Each time we start to celebrate the end of yet another successful edition of our Noho Design District project — this one being our fourth, if you can believe it — it’s not long before a certain realization hits us like a ton of bricks: We only really get a few short months to recover before we have to start the process allllll over again. We began planning in the fall for the 2013 edition of the show, which ran from May 17-20 and which we’ll be recapping on Sight Unseen today and tomorrow, and it’s almost impossible to fathom how much work could go into a four-day event that nevertheless flew by so quickly. There were spaces to secure (thanks, SubCulture!), flyers to finagle (thanks, Benjamin Critton!), and press-preview pastries to provide (thanks, The Smile!). And of course we had to find the perfect brand to partner with to help support all the amazing emerging talents we offer a platform to (thanks, Jawbone!). But in the end all that work would have amounted to naught had our exhibitors failed to bust out with some of the most stunning and inspiring designs we’ve ever shown, from the simplest concrete domino set to painstakingly elaborate chandeliers, light-up neon desks, and textile installations. In case you weren’t lucky enough to join us for this year’s event, we’ve put together a roundup of its highlights, the first half of which is featured in the slideshow at right; stay tuned for coverage of Noho Next, ICFF, and other offsite shows to come.
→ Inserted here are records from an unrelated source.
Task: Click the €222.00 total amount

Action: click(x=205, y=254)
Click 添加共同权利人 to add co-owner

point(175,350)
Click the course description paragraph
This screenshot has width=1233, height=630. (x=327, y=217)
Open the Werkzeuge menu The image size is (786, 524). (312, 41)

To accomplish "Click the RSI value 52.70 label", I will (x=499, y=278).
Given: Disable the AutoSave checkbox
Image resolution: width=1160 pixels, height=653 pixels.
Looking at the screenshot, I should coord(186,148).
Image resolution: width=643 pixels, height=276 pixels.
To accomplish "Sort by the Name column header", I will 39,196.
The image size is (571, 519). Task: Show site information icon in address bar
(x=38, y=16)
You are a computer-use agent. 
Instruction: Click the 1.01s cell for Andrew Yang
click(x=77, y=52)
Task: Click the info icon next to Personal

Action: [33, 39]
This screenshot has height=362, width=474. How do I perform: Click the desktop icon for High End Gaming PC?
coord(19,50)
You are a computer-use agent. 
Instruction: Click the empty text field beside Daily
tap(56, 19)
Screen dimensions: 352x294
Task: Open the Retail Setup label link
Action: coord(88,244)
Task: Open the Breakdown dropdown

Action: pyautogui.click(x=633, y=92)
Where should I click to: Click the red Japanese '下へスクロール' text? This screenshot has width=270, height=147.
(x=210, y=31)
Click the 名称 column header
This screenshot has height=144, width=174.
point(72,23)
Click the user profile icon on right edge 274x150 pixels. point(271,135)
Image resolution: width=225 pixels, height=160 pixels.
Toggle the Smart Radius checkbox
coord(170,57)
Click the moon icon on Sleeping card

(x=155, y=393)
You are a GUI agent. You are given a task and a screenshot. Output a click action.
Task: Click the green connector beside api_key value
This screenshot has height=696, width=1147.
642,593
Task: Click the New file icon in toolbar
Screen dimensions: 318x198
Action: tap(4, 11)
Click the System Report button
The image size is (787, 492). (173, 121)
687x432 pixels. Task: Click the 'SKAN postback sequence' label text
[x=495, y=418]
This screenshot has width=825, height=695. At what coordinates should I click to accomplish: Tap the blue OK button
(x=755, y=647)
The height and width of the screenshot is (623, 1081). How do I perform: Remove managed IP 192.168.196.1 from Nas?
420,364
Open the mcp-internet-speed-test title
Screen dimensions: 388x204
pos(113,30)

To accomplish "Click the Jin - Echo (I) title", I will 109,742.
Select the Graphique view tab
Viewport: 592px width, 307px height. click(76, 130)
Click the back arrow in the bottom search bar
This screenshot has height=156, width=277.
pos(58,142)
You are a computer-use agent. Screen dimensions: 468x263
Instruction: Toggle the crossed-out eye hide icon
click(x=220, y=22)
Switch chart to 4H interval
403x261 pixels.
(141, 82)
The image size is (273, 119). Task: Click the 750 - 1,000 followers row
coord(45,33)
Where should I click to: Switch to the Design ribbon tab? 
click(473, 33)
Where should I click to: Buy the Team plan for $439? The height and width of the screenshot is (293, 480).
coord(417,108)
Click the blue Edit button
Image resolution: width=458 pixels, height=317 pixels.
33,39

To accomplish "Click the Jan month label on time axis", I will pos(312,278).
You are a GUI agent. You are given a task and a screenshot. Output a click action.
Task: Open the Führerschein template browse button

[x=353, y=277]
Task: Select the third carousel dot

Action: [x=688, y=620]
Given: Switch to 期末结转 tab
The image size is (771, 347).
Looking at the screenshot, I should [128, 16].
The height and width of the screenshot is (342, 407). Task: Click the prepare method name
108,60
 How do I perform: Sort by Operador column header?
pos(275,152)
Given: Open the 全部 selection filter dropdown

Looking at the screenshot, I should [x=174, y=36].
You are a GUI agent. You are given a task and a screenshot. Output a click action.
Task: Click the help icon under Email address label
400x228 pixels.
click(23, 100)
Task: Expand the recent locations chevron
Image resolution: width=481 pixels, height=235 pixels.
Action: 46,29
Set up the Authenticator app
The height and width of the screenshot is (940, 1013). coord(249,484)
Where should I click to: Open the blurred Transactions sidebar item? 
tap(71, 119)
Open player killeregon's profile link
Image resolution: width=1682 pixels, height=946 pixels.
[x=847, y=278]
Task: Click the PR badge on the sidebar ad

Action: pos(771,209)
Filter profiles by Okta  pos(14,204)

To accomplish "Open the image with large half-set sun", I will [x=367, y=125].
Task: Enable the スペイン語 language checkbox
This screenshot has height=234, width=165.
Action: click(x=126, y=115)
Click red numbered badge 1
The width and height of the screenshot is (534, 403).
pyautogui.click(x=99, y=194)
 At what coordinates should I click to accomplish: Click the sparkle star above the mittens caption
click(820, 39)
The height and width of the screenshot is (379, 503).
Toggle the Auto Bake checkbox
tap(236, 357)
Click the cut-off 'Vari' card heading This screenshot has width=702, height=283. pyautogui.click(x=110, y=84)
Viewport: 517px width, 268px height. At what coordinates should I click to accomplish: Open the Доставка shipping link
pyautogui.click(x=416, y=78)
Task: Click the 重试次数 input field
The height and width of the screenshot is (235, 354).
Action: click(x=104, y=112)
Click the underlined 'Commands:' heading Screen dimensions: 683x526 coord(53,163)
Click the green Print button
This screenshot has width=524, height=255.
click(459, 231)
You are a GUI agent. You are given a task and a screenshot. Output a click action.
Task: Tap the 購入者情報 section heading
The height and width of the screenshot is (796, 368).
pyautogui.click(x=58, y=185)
And thanks to everyone who joined us this weekend!
A Dacron and Kevlar canoe by Colgate Searle and Mathias Pliessnig was the centerpiece of a travel-themed design show curated by Jonah Takagi of Field in collaboration with Various Projects.
In the front of the same space, BondToo and C’H’C’M hosted a joint pop-up shop with works by everyone from Bookshop to byAMT to Tom Dixon.
For the second edition of Modern Craft at the Merchant’s House Museum — curated by Sight Unseen — textile designer Dana Barnes was one of seven designers to insert their contemporary craft objects amongst the original artifacts of the 1832 townhouse.
Fort Makers artist Noah Spencer contributed both stick-like and geometric LED line lights in various shapes and woods.
In the main Merchant’s House parlor, Eric Timothy Carlson and Aaron Anderson created caltrops and chevaux-de-frise from custom tie-dyed wood.
In the downstairs parlor, a trio of bookshelves by ROLU for Table of Contents stood sentinel.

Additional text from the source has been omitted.